1\. Regulators lack visibility? Give them investigatory powers.

2\. Regulators can't predict the next crisis? Maybe with bigger budgets they
would have higher quality employees. All the talent works for the hedge funds
who pay them literally hundreds of times more. If the person being regulated
makes $1M/year the regulator needs more pay than that or there will be talent
asymmetry. Obviously, the key issue here is that the financial sector gets
paid way too much, way more than the value it produces. The profits are based
on a rigged financial system.

3\. Regulators appointed by politicians due to democracy? Cancel democracy and
implement meritocracy. Require positions of power to be filled by civil
servants with proven skill who have to pass tests, rather than politicians
elected by the stupid hordes. If the masses are going to elect people that are
provably useless, the masses should be stripped of their voting privileges for
their own good. Democracy is not a panacea. Meritocracy is better.
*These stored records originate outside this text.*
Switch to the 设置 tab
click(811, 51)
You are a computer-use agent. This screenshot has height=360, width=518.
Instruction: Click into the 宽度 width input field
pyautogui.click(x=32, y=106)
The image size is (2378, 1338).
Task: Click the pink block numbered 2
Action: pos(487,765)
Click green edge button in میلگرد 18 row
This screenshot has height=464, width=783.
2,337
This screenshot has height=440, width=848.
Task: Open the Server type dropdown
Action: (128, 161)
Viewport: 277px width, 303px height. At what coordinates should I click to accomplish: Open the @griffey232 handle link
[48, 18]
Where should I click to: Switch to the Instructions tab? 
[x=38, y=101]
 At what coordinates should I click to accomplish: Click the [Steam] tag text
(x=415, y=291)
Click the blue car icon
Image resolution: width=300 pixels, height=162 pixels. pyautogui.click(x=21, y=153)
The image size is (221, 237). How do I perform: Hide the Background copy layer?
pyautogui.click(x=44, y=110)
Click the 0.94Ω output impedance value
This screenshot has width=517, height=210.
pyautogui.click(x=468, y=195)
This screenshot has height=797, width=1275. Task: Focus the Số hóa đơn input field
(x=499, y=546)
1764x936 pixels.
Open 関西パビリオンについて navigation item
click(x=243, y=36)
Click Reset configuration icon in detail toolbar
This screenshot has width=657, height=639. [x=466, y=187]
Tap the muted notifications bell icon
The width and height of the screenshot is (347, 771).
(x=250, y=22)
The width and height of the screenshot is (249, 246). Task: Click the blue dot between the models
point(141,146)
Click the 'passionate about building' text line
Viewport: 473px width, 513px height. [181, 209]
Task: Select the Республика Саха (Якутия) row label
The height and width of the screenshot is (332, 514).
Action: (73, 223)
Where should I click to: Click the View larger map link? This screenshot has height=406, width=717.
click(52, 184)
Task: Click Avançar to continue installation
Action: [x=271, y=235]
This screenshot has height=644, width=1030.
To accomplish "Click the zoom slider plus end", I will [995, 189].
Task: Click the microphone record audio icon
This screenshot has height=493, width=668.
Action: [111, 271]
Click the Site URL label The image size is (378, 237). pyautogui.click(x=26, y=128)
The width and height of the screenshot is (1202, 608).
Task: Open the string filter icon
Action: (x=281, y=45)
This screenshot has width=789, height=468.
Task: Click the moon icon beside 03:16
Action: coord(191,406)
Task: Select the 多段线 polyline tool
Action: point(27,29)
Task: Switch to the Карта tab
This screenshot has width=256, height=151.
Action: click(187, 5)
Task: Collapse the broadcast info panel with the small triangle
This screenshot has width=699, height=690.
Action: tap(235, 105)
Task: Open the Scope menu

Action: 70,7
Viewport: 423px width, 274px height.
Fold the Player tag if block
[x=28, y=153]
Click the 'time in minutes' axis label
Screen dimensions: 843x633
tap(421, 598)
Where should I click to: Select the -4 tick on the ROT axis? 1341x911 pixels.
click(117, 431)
4\. Banks upset that the gov causes them to fail? Nationalize the fucking
banks, duh. Banking is not high tech and should not be high tech. It should be
a public utility that is the most conservatively run thing in the economy.
Banks should be separated from investment entirely. Government should invest
in high tech but only using the judgment of highly qualified meritocrats with
proven knowledge elected by their specialist peers to oversee government
investment within that specialty. Private investors should have no connection
to banking.

The root of all social problems is the fact that the most qualified and
knowledgable academics and technologists have zero political power, while
Chrstian pseudo-preachers hold all of it. Intelligent people (e.g. Those on
hacker news) should be pushing technocracy and meritocracy and disempowerment
of the idiot hordes who don't even know how to act in their own self-interet.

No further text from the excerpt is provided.